All in all, of all the talks in these two days, these two are the ones I have enjoyed the most. Practical, simple, and extremely well presented.
Today was fun. A lot of fun! I paired all day today with Jared Hunter from operations and we spent all day deploying about four applications written in three different languages to two different environments using three different deployment tools. And today’s attempts have made me realise a lot of things
OK fine, I am lying. It wasn’t a lot of things!!!
But this experience has made me realise a few things!
Operations are over worked. I knew this fact of course. I knew this in the same sense as I know getting shot or being stabbed hurts. There is a lot of difference between knowing and realising. We spent nearly two hours in total debugging failed deployment because certain assumptions were made in the applications which did not coincide across all environments. Sometimes the environments were at fault, sometimes the applications.

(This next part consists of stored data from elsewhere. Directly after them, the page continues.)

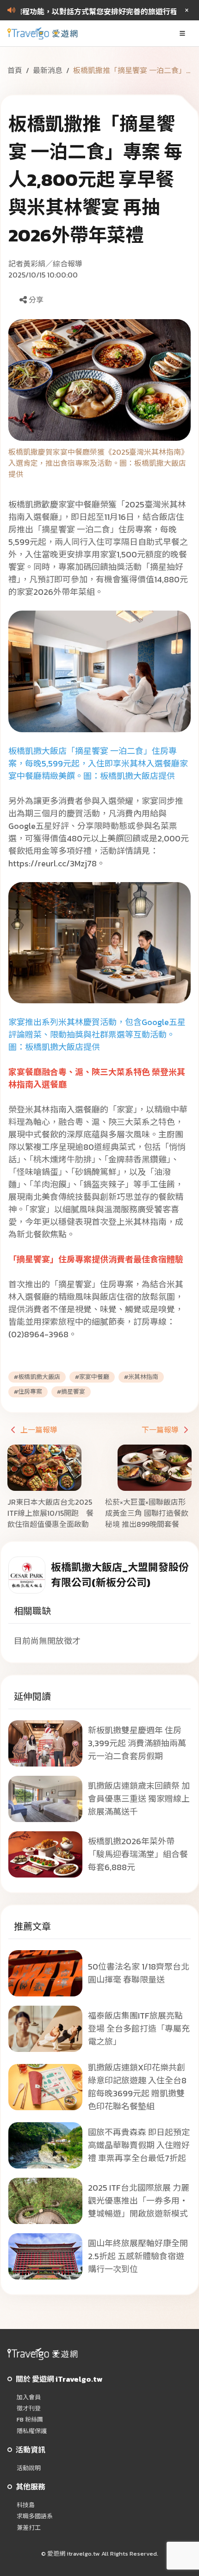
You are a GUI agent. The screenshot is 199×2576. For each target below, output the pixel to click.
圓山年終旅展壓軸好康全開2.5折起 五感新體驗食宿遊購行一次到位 (138, 2256)
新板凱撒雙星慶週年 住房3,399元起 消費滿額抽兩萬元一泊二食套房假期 (137, 1743)
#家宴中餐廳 (92, 1377)
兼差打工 (29, 2528)
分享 (36, 299)
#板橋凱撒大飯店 (37, 1377)
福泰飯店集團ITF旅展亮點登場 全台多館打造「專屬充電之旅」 (139, 2028)
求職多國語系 (35, 2516)
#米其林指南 (141, 1377)
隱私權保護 (32, 2431)
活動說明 (29, 2468)
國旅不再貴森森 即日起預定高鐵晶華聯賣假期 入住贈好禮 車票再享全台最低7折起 (139, 2145)
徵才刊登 (29, 2408)
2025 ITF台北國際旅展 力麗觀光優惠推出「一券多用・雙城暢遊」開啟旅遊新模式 (138, 2200)
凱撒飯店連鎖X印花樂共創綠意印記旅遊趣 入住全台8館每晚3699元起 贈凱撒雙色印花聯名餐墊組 (137, 2087)
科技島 (26, 2505)
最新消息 (47, 70)
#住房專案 (28, 1392)
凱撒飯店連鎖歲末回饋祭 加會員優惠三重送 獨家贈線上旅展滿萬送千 (139, 1798)
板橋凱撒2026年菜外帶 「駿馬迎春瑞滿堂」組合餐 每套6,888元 (138, 1854)
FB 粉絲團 (30, 2419)
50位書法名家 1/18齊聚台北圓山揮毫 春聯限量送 (138, 1973)
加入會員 (29, 2397)
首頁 (14, 70)
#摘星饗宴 (71, 1392)
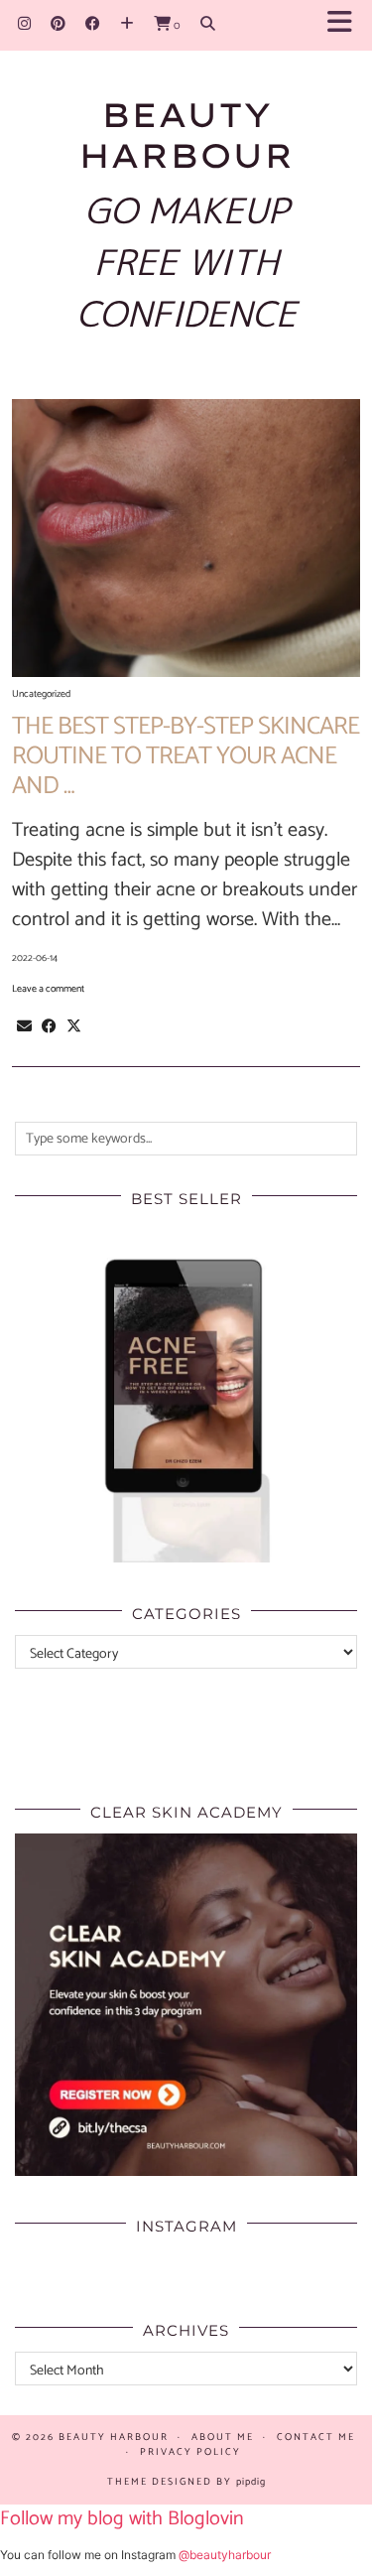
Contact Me (316, 2437)
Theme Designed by (186, 2482)
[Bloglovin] (127, 24)
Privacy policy (190, 2452)
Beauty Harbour (186, 134)
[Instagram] (24, 24)
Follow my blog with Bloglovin (122, 2519)
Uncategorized (41, 694)
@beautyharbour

I have learnt that one cannot leave deployment towards the end of the iteration. It must be planned at the same time as when we kick our iteration off. When we discuss the work planned in the iteration, it is at that point, we must write our deployment notes, and keep adding to them as work keeps getting done. The deployment notes should be nothing less than a technical card and must be approached by the business in the exact same way as developer asking to remove some technical debt.
The problem with leaving deployment planning towards the end of the iteration is that people have to now remember work they did at the start. Do it at the same time as you hand over the card to QA and you are done with it; no more chasing up after the fact.

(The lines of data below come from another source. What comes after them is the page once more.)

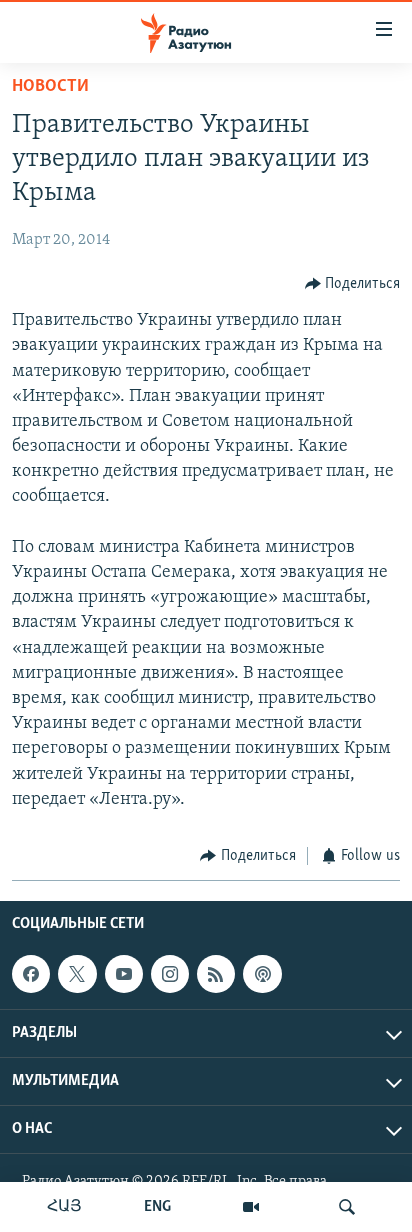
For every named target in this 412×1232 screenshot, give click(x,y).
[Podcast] (262, 974)
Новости (50, 87)
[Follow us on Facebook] (31, 974)
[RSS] (216, 974)
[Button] (353, 284)
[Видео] (251, 1207)
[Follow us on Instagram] (170, 974)
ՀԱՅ (64, 1207)
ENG (157, 1207)
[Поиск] (347, 1207)
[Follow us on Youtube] (124, 974)
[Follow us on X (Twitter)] (77, 974)
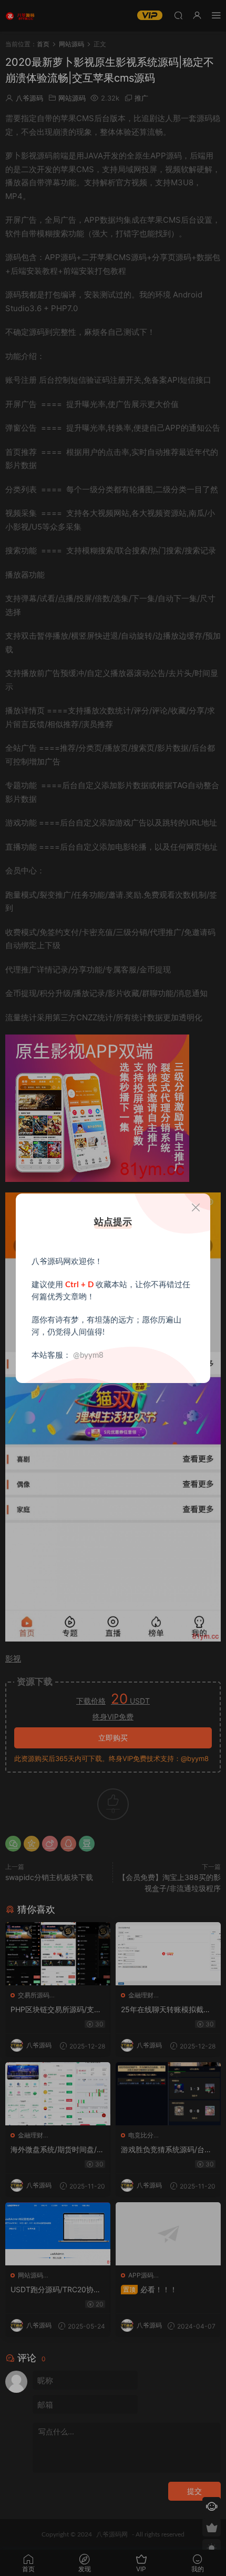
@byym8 (88, 1355)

I have learnt that having consistent deployment procedures when you deploy applications written in three different languages is not possible. Layers and layers of decoration buffers must be applied between the deployment procedure and the applications for that to happen and God help you if you have to then debug something. Java is very different from Ruby and Perl. And even though the latter are both interpreted, the way they manage dependencies and interact with other system layers is different. At least the way we do it. Choose one platform, if you can, and stick with it, if you can. It makes deployment, debugging, rollbacks and dependencies much much easier.
I learnt Puppet is very cool. I managed to give access to a bunch of users across different environments, documented the change and kept the history of the change for posterity using puppet in a few simple steps. I will however have to shelve my idea of using Babushka and Puppet together. (I think I had had too much coffee at that time).
Last thing I learnt is that canadians have a very good sense of humour, no matter how much you needle them about maple syrup, or ice hockey or you know, basically being Canadian. They are a lot of fun to work with! Mad props to Jared and Kerri for giving me that belief. Come to think of it, even the tree we associate with Canada, the Maple tree and the tree associated with Kashmir, the Chinar tree are similar.